まずは空調風神服の仕組みと必要機器を確認し、ウェア、ファン、バッテリーが正常に使える状態を整えてください。
3つの方式を比較
保冷剤ベスト
背中や脇など、決まった位置を直接冷やしたい場合に向きます。保冷剤がぬるくなった後の交換方法、予備を保管する冷凍環境、重さとフィット感まで含めて運用を決めます。
給水式のクールフィルター
対応ウェアの専用ポケットへ、水にぬらしたフィルターを入れて使う方式です。すべての空調風神服へ取り付けられるわけではありません。

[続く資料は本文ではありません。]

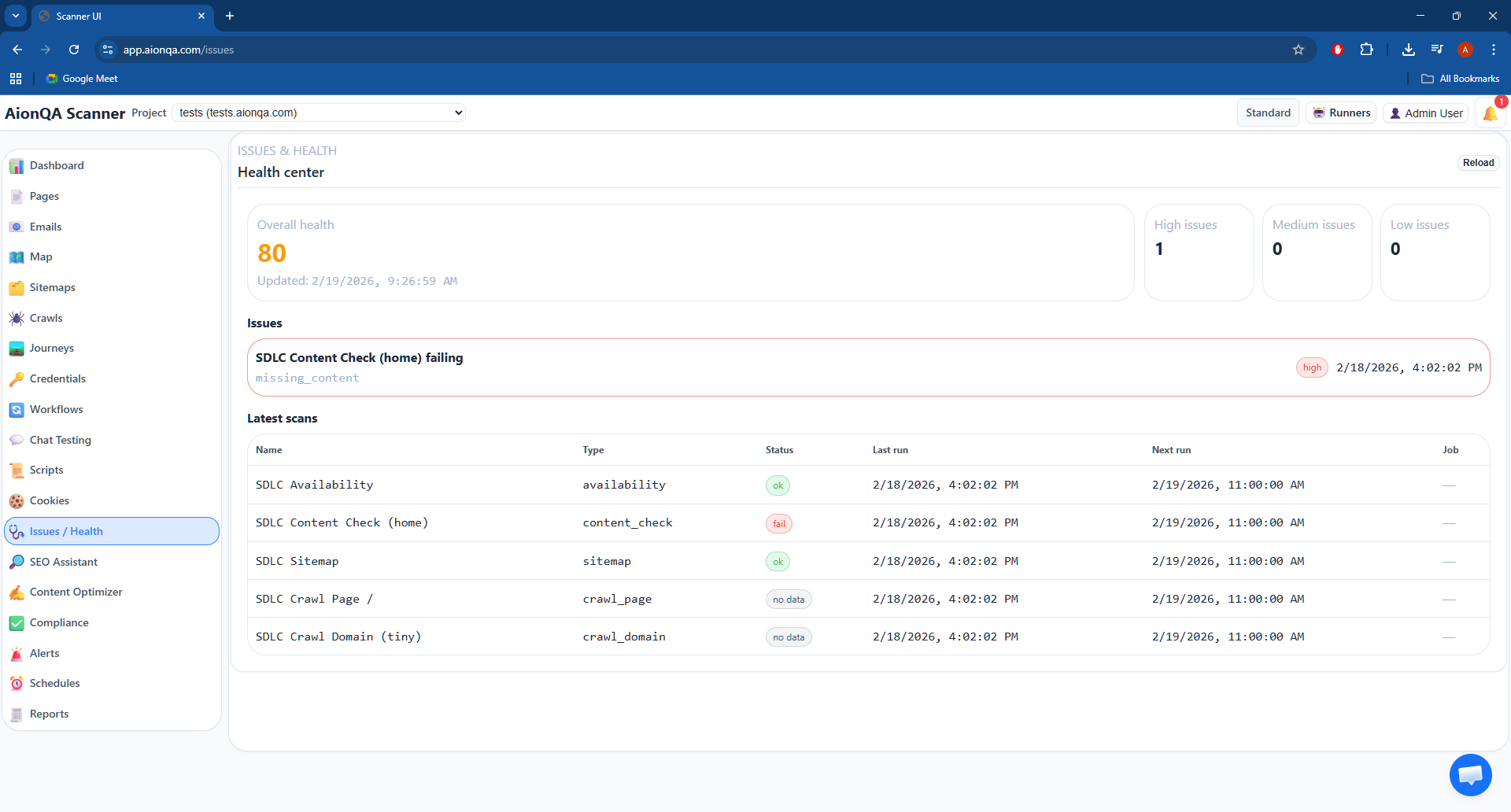The image size is (1511, 812).
Task: Open the chat support bubble
Action: click(1470, 775)
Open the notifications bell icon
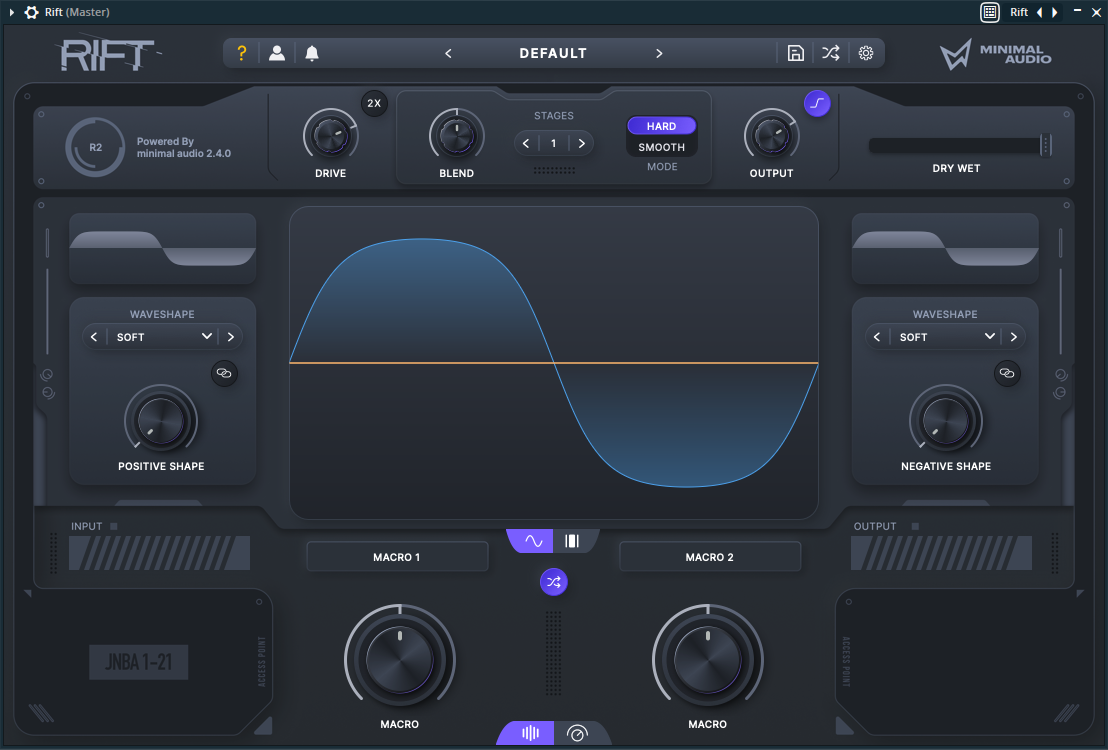The height and width of the screenshot is (750, 1108). (311, 53)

対応するウェア品番と、給水・手入れの手順を確認します。
ヘルメット用ネックガード
首元や後頭部への日差しを遮りながら、空調風神服から抜ける風を首元へ導くタイプです。冷却材ではないため、保冷剤のように身体を直接冷やすものとは役割が異なります。
現行商品を用途別に確認
KF99130 クールパックベスト
KF99130 クールパックベストは、伸縮性のあるポリエステルメッシュを使用し、アルミパック保冷剤3個が付属します。保冷剤を背中と脇のポケットへ入れ、肩と胸のアジャスターで冷やしたい位置へ合わせる商品です。交換用保冷剤の準備と、作業中の圧迫がないかを確認してください。
RD9597 クールフィルター
RD9597 クールフィルターは、水にぬらしたフィルターを対応ウェアの専用挿入口へ入れて使用します。DKストアでは対応ウェアとしてKF92640、KF92641、KF92642が案内されています。手持ちの空調風神服に専用挿入口がない場合は選ばないでください。
00110 ブリーズダクトA
00110 ブリーズダクトAは、はっ水加工したポリエステルのタレ部分へチタンコーティングを施したヘルメット用ネックガードです。首元の日差し対策と風路の補助を重視する場合に確認できます。詳しい取り付けと確認点は、ブリーズダクトAの商品解説をご覧ください。
選び分けの目安
- 背中や脇を直接冷やしたい:保冷剤ベスト
- 対応ウェアを新たにそろえ、吸気を冷やしたい:クールフィルター
- ヘルメット着用時の首元と日差しが気になる:ネックガード
- 交換や給水の時間を確保できない:追加用品より休憩計画を優先
使用前に確認すること
- 保冷剤やフィルターが破損していない
- 冷却用品が肌へ強く当たり続けない
- ファン吸気口、ケーブル、バッテリーを塞いでいない
- ハーネス、腰道具、ヘルメットのあごひもと干渉しない
- 商品指定の対応ウェアと手入れ方法を守っている
追加用品を使っても涼しく感じない場合は、空調服が涼しくないときの確認手順で、バッテリー、ファン、吸気口、風の出口から点検します。
熱中症対策の基本を優先します
冷却用品は、休憩や作業管理の代わりにはなりません。WBGTに応じて作業時間を調整し、涼しい場所で休憩し、水分・塩分を定期的に補給します。体調に異変がある場合は作業を続けず、現場の緊急時対応に従ってください。
まとめ
保冷剤ベスト、クールフィルター、ネックガードは、冷やす場所と使い方が異なります。直接冷却、対応ウェアでの吸気冷却、首元対策のどれが必要かを決め、対応品番、交換や給水、保護具との干渉まで確認して選びましょう。